* **What you will do**:
1. In the report on Antarctic soil nematodes, what was the main problem that kept good DNA template from being isolated?
2. Print everything in the report on Antarctic soil nematodes from "In the summer" down to "my scientific skill.".

* **Selected extract**:
···

Kyle Winkler and Dr. Byron Adams, Microbiology and Molecular Biology
Soils are the basis of agriculture and the sustainability of life as we know it. Despite this fact, we know very little about soil ecosystem function and what biotic organization is required for effective nutrient cycling in soils. In this project, I attempted to better our understanding of soil food web relationships in a simple, natural ecosystem.
In order to understand the carbon-nitrogen cycle and its effect on global climate, it is important to know how trophic interactions of soil-dwelling bacteria, fungi, and invertebrates work together to provide essential recycling processes of these elements. This study was designed to allow us to see how these nutrients move through food webs. The focus of this project was to identify what species of bacteria are consumed by soil-dwelling nematodes in Antarctica.
Soil-dwelling Antarctic nematodes are used because of the simplicity of the Antarctic ecosystem. A small change anywhere in the food web can have a drastic effect throughout the environment. Once we understand ecosystem function in a simple ecosystem, we can apply that knowledge in more complex environments.
This experiment involved examining DNA from bacteria that have been consumed by nematodes and comparing them with control samples. Theoretically, by investigating the DNA sequences I could determine what species of bacteria the nematodes have been feeding on.
After nematodes were extracted from Antarctic soil samples, they were mixed with cultured e-coli bacteria and then sterilized. Sterilization was done by washing the nematodes in bleach, hydamine hydroxide, DNase, or other anti-bacterial chemicals. The e-coli is used to test the sterilization, if any e-coli DNA is found with the nematodes later on, we would know that the sterilization failed.
Once sterilized, I extracted DNA from the sample and amplified it with a Polymerase Chain Reaction (using a variety of bacterial specific primers such as 16F and 8F). I used a number of test mechanisms such as Heterorhabditis Bactiophora to refine my techniques.
These tests took place over the period of about one year. Unfortunately, good DNA template was never isolated. Contamination was the main problem, it proved extremely difficult to obtain a small amount of semi-digested bacterial gut-DNA to the exclusion of all other bacterial DNA on or around the nematode. Had good template been acquired, then it could have been sequenced and compared with databases to identify the bacterial species which have been consumed by the nematode.
I find my lack of success frustrating, but this kind of experiment has never been done successfully before. Although good DNA sequences were not acquired through our techniques, progress was made in forming good sterilization and isolation methods.
In the summer of 2004, I presented my research to that point at the Society of Nematologists. It was a fantastic experience and my presentation went very well. I got the experience of interacting with other scientists in my field and was able to see how scientific collaboration worked on an international scale. An abstract of my work was published in the Journal of Nematology*.
My own education and experience was enhanced substantially. I learned many laboratory and research skills, along with a deeper understanding of the scientific process. I am glad that I received this opportunity to further the aims of Brigham Young University. I greatly enjoyed my experience and hope to have further opportunity to increase my scientific skill.
Reference
- Winkler, K., Adams, B. The Effect of Non-Pathogenic Nematodes on Soil Ecosystems. Journal of Nematology 3(3):353.

···

[Pixel coordinate grounding data]
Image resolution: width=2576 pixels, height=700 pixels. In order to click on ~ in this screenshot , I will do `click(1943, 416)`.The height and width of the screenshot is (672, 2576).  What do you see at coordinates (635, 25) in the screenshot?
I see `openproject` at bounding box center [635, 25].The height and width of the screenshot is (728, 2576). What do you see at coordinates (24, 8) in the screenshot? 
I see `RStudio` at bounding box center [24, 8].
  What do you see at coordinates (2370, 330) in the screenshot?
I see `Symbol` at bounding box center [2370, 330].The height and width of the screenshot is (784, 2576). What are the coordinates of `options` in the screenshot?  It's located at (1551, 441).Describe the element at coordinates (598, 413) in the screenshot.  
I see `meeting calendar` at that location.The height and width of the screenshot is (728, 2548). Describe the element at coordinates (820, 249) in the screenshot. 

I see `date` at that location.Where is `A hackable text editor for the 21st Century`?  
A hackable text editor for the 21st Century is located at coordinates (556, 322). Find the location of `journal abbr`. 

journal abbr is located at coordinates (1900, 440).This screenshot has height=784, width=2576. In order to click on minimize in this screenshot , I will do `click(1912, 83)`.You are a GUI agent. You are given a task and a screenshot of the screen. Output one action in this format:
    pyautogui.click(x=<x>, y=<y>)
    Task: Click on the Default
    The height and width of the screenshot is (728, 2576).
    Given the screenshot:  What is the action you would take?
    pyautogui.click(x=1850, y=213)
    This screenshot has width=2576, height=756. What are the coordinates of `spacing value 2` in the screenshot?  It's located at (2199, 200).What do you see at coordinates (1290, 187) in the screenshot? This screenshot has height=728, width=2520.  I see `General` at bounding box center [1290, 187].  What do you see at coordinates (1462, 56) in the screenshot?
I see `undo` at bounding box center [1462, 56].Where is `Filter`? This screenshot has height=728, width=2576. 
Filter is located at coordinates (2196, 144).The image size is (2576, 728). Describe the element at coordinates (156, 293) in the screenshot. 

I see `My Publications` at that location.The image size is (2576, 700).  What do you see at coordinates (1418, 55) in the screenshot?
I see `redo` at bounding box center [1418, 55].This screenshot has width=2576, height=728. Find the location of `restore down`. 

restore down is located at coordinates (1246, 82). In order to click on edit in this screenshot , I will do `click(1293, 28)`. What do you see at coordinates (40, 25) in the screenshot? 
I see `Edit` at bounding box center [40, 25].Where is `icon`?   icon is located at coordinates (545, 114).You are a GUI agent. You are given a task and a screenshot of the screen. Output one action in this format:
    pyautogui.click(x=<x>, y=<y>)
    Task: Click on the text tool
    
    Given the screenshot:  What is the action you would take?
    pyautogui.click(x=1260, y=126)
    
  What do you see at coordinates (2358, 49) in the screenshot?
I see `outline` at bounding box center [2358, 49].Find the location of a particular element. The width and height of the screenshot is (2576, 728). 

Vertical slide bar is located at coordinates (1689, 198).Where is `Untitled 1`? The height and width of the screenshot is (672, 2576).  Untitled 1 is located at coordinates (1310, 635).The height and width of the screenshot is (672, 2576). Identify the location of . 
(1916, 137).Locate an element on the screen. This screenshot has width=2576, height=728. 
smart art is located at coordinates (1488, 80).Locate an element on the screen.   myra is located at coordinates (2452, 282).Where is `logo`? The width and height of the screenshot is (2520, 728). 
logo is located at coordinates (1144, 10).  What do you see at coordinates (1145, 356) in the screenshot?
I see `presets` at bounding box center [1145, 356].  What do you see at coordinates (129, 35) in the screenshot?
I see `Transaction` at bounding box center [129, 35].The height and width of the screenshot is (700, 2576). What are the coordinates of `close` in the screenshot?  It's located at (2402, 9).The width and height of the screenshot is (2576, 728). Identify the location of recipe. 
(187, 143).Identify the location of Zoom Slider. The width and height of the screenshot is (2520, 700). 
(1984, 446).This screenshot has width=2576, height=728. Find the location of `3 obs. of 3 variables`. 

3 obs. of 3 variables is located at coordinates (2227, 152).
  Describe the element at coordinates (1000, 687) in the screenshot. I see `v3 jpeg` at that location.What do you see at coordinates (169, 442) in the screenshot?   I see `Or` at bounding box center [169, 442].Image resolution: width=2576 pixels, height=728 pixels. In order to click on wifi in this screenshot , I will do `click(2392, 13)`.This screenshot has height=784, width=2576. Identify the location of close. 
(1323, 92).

···

* **Answers by item number**:
1. Contamination

2.
In the summer of 2004, I presented my research to that point at the Society of Nematologists. It was a fantastic experience and my presentation went very well. I got the experience of interacting with other scientists in my field and was able to see how scientific collaboration worked on an international scale. An abstract of my work was published in the Journal of Nematology*.
My own education and experience was enhanced substantially. I learned many laboratory and research skills, along with a deeper understanding of the scientific process. I am glad that I received this opportunity to further the aims of Brigham Young University. I greatly enjoyed my experience and hope to have further opportunity to increase my scientific skill.